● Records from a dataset

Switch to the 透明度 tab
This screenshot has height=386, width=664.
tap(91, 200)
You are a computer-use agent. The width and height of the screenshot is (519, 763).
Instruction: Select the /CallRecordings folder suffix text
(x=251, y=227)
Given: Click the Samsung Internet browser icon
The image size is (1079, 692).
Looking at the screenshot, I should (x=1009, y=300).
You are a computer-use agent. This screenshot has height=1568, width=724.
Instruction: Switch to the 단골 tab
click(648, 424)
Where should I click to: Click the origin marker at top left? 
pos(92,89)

● CHALLENGE
Repeat the material word for word, from its first line through the line that contains "Looking at the", including both of those lines.

● REPLY
Switch to the 透明度 tab
This screenshot has height=386, width=664.
tap(91, 200)
You are a computer-use agent. The width and height of the screenshot is (519, 763).
Instruction: Select the /CallRecordings folder suffix text
(x=251, y=227)
Given: Click the Samsung Internet browser icon
The image size is (1079, 692).
Looking at the screenshot, I should (x=1009, y=300).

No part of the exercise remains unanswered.